The Indian smiled. He understood and liked Peggy, as all other boys and men who were worth while did. She was so simple and straightforward and so without the least trace of coquetry.
“Yes, if Mrs. Burton and the rest of you really wish it, I will come when I can, although I have other more important work to do,” he answered proudly. Then smiling again, “Perhaps the last two syllables of my name will be less difficult. Tewa alone means ‘Keeper of the Trail.’”
He was looking directly at Peggy and talking to her, not appearing to notice Bettina nor the Indian girl.
Nevertheless Bettina replied:
“I was lucky when you chanced to be the ‘Keeper of my Trail’ yesterday.” She was smiling, also, and yet she spoke seriously. “I wish I knew how to thank you.”
A moment afterwards the entire party was entering the Painted Desert.

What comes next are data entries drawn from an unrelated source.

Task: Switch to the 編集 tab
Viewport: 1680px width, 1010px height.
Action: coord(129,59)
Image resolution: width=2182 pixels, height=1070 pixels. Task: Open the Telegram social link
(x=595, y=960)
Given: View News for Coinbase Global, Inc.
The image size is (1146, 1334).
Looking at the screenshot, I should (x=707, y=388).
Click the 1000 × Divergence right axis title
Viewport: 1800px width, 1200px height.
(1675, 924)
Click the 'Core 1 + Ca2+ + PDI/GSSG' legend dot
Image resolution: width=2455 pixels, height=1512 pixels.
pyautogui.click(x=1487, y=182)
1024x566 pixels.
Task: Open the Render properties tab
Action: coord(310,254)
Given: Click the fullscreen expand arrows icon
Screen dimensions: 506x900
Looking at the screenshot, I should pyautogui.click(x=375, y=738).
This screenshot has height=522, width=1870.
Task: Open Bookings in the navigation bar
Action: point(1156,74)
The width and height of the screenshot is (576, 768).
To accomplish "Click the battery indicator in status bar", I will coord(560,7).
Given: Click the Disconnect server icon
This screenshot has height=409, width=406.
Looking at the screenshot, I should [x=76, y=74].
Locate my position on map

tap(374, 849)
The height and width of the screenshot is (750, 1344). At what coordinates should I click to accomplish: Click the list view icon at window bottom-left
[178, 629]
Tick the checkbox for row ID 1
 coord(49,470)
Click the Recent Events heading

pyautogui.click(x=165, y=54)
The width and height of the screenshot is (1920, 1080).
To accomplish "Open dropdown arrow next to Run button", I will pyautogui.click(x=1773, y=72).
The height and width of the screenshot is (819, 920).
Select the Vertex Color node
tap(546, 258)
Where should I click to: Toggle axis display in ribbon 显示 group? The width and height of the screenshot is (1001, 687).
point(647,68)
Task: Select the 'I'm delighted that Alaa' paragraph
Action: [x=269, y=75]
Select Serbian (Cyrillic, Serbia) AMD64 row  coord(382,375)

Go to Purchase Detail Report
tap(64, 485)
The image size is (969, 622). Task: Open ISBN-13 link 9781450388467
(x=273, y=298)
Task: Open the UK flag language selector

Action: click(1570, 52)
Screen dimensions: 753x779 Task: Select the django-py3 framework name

It was as if they had come into a country where, long centuries ago, Titanic artists and alchemists had poured out their paints and jewels.
The mounds of earth with plateau-like surfaces called mesas were red, blue, green or orange and took strange, fantastic shapes.
Fallen between the mesa were petrified trees which had split open and were filled with precious stones. Now and then a petrified tree appeared embedded in the sandstone of the mesa showing along its side.
No one of the party realized how many miles were walked that day. Nevertheless, after a time, Bettina naturally grew weary. Yet she did not wish to mention her fatigue, realizing that she had simply not entirely recovered from her experience of thirty-six hours before.